[Opening Data provided section]

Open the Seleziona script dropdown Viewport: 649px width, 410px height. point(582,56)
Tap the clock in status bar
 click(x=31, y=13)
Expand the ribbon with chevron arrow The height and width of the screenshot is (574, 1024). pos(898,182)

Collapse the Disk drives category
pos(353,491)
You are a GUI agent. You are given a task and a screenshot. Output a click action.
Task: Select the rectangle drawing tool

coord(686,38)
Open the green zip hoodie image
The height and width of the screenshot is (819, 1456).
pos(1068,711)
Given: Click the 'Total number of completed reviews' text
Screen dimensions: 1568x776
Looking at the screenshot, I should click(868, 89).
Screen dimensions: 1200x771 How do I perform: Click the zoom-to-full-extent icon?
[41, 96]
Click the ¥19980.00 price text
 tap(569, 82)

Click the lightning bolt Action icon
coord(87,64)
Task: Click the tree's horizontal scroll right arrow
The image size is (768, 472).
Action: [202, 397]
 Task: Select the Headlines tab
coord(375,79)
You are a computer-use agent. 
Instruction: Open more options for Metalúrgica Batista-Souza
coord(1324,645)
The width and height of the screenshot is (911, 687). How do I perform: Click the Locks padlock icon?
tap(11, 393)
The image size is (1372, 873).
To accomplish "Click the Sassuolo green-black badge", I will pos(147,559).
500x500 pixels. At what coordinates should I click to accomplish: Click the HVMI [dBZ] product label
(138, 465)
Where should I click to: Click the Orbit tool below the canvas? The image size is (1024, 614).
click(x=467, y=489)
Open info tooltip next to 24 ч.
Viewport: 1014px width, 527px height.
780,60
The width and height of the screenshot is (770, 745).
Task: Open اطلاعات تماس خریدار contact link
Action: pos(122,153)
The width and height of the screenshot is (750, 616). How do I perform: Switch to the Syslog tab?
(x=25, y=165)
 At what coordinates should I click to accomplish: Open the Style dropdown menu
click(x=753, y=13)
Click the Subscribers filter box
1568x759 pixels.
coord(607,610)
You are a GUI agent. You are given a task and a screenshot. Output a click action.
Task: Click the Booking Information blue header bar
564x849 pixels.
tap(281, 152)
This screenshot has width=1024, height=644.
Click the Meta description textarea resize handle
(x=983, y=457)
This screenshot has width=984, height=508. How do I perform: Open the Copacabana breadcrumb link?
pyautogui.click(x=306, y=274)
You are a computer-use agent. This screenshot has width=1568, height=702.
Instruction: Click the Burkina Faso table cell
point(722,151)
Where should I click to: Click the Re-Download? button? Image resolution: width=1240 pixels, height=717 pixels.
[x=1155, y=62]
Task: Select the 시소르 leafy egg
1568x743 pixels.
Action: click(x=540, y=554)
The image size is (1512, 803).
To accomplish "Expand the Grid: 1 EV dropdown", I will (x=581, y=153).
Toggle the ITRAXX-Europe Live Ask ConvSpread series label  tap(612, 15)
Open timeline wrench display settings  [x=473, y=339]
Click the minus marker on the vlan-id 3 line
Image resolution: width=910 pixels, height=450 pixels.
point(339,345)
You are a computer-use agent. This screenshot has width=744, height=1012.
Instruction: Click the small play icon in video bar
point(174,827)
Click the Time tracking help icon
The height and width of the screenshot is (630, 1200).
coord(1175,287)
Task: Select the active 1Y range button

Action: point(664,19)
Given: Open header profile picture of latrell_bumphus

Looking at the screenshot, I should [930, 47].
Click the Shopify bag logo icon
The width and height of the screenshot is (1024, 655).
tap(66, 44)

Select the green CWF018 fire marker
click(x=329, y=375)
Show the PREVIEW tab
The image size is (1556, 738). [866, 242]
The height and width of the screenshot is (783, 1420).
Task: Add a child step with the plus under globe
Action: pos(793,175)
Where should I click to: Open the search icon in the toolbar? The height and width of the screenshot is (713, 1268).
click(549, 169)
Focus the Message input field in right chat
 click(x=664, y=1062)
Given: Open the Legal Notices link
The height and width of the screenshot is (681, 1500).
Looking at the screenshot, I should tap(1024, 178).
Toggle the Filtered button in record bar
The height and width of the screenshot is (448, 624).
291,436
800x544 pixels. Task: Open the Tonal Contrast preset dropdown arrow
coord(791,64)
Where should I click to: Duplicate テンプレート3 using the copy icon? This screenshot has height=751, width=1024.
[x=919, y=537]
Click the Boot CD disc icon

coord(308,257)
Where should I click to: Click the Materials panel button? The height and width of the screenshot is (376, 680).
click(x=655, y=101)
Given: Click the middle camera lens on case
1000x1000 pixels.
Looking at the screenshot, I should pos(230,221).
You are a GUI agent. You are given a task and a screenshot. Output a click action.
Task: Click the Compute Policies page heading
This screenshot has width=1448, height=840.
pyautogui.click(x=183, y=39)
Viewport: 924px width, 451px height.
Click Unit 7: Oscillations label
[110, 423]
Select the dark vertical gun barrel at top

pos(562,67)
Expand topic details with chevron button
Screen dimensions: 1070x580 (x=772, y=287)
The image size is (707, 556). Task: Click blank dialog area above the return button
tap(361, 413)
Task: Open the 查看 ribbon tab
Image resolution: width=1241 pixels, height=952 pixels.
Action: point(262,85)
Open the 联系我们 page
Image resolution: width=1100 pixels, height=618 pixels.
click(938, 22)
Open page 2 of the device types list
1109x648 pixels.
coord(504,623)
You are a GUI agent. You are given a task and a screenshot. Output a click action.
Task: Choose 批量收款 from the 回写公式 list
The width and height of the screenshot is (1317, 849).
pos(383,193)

[Closing Data provided section]

Work order: From the records above, show each line that contains the word "ribbon".

Answer to the exercise:
Expand the ribbon with chevron arrow The height and width of the screenshot is (574, 1024). pos(898,182)
Task: Open the 查看 ribbon tab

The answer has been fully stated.